Lastly, we are interested in understanding the interplay between the variables we have previously looked at. As hypothesized before making the density plots, is year built/remodeled indeed associated with overall condition and quality? Are bigger houses associated with better quality, and do they have additional features people may be willing to pay a premium for on a per square foot basis? To answer these questions and potential others that may arise for a viewer, we create a correlation plot that includes quantitative variables we have previously looked at and adds “Misc.Val”.

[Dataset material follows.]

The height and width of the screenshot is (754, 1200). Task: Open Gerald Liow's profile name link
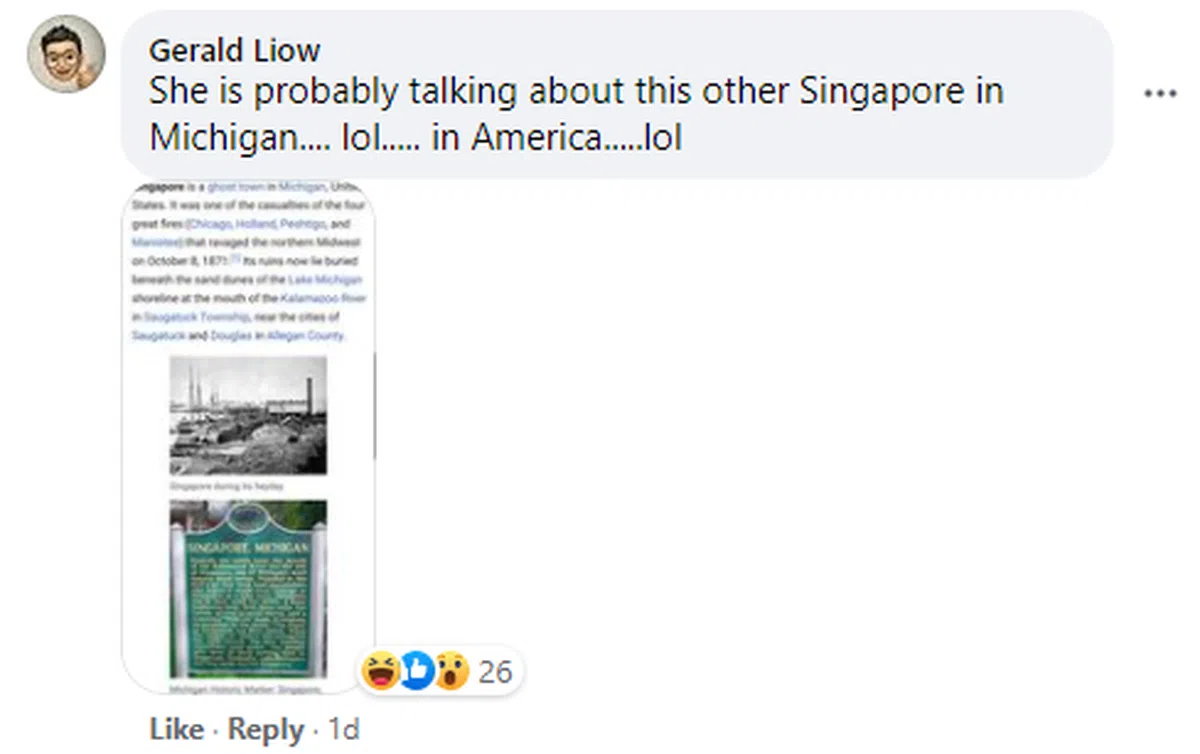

This shows that overall condition is not correlated with Year.Remod.Add, which indicates that it is not guaranteed that people will neglect their homes and condition will go down over time. The plot also shows that quality and condition are not correlated, which indicates that better homes don’t necessarily get better upkeep. Additionally, square footage is not necessarily related to overall condition, but it is positively correlated to overall quality. This implies bigger houses were more likely built with better materials, but that these houses aren’t necessarily going to be better taken care of. The size of the house, measured with square_feet, does not have a strong correlation with sale price per square foot, indicating that there isn’t a significant premium per square foot paid for larger homes (sale price scales relatively linearly with size). Lastly, the value of other miscellaneous features homebuyers may want are not correlated with square_feet, indicating that bigger houses don’t necessarily have additional features that homebuyers may want.
In summary, our study highlights several key determinants impacting housing prices in Ames, Iowa. Location, as demonstrated through neighborhood variations, emerges as a significant predictor even after controlling for house size. The analysis shows certain neighborhoods have higher prices per square foot which indicates a premium associated with specific areas. Additionally, exploring the impact of market shocks revealed a modest effect of the 2008 recession on housing prices in Ames. Furthermore, the investigation into housing age and remodeling highlighted a positive correlation between more recent builds or remodels and higher sale prices per square foot. This suggests a preference for newer or renovated properties. Quality and condition also play pivotal roles, with higher-quality homes consistently demanding higher prices. However, while quality significantly influences prices, the effect of condition diminishes after a certain threshold. Interdependencies between variables revealed that better quality doesn’t necessarily equate to better upkeep over time. Larger houses tend to correlate positively with quality but do not necessarily ensure better maintenance. Moreover, the value of miscellaneous features in homes doesn’t correlate with square footage, suggesting buyers may prioritize specific amenities irrespective of house size. Looking ahead, future considerations might involve a more detailed exploration of specific neighborhood characteristics, such as amenities, schools, or infrastructural developments. Additionally, understanding the fluctuations in housing prices across economic cycles could provide deeper insights into the Ames housing market.